When I saw that this book was one I could read and review I was kinda excited. I wanted a book like this; one I could research other religions in bite size pieces and come away with some knowledge. I was pleased yet a little disappointed with this book.

This book has very short chapters -roughly 4 pages each topic. So if you wanted to get a rough idea of a certain religion you could do so. In some cases I wanted to learn more and this created the perfect diving board to get  started. I learned a few tidbits that I didn’t know before:

  • Ch. 3  “All other religious systems believe the main responsibility for solving life’s problems rest upon people. Christianity reveals and demonstrates that we cannot set things right by our own efforts”
  • Ch. 9  “Native peoples highly value living in balance with the natural environment.”
  • Ch. 13 “One universal human problem all religions seek to handle is the presence of both good and evil in the world. Dualism is the philosopgical term for this perpetual struggle and religion wrestle with it in so many ways.”
  • Ch. 14 “Islam is an Arabic word meaning “submission” and the religion’s central theme is submission to the will of God.”
  • Ch. 28 “Lamas meaning “superior ones””
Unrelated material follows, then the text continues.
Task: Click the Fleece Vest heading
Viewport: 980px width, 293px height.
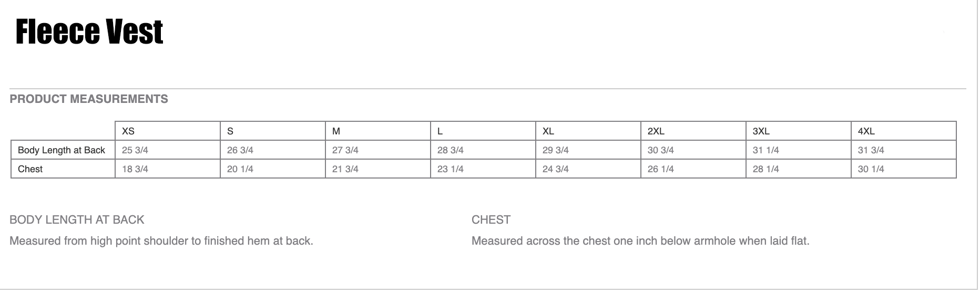Action: 89,32
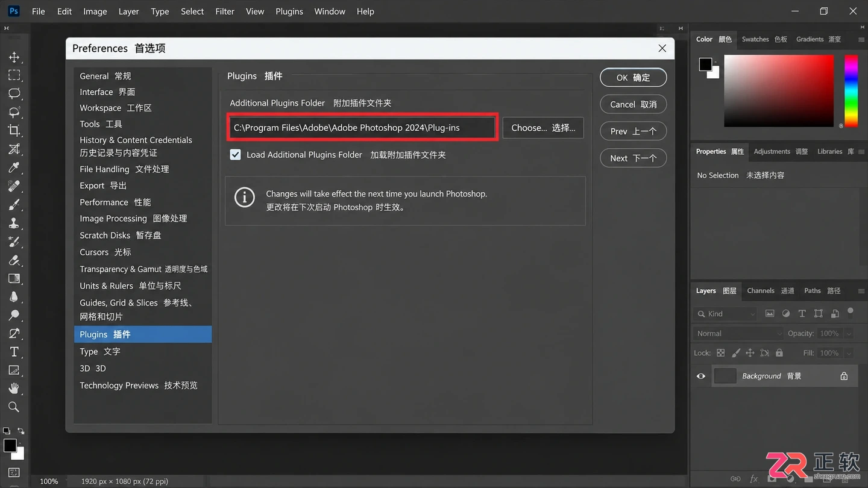
Task: Select the Eyedropper tool
Action: (x=14, y=167)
These are some of sentences that made this book worth while.

However, there were some issues that I had. Religion is so broad, and it’s hard to narrow it down to a few. Then try to cram those few religions into a few paragraphs. The Author, it seems, had a hard time doing this too. One whole chapter -Shinto- was not very descriptive. I read that chapter and didn’t have a clue what it was. The author talked about how it is Japan’s national religion then went on to talk about China’s religions. It was mostly a chapter about the history not the religion itself.

Also, the Author devoted several chapters to certain religions like Christianity, Islam, and Buddhism. As I said because of how vast each religion is instead of giving a complete description on each one, he wrote maybe a paragraph or two on what it was. Then went on and wrote more of the chapter or chapters on the founder, history, and geology of the religion. Which isn’t bad because that is always useful but I wanted to know about the religion and how it works and how they worship.
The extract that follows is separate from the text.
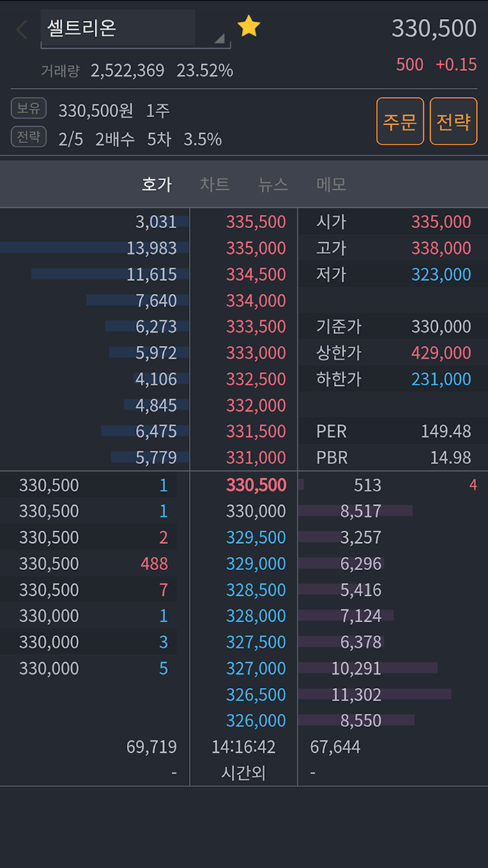Tap the yellow star favorite icon
488x868 pixels.
pyautogui.click(x=249, y=24)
One last problem I had with this book was the underlying Christian tone. Instead of being a completely biased religion book. I felt it was entirely too Christian. Sometimes it would be a simple comparing of the two religions or sometimes it would be “well we know the Bible says” type tone set in there. That really put me off. It’s not that I don’t appreciate what the Author is trying to remind me but I came reading this book to find out what a particular religion believes not how it compares to Christianity.

All in all ,even with my complaints, this is a useful book to have. Especially if you are doing some research into a particular religion.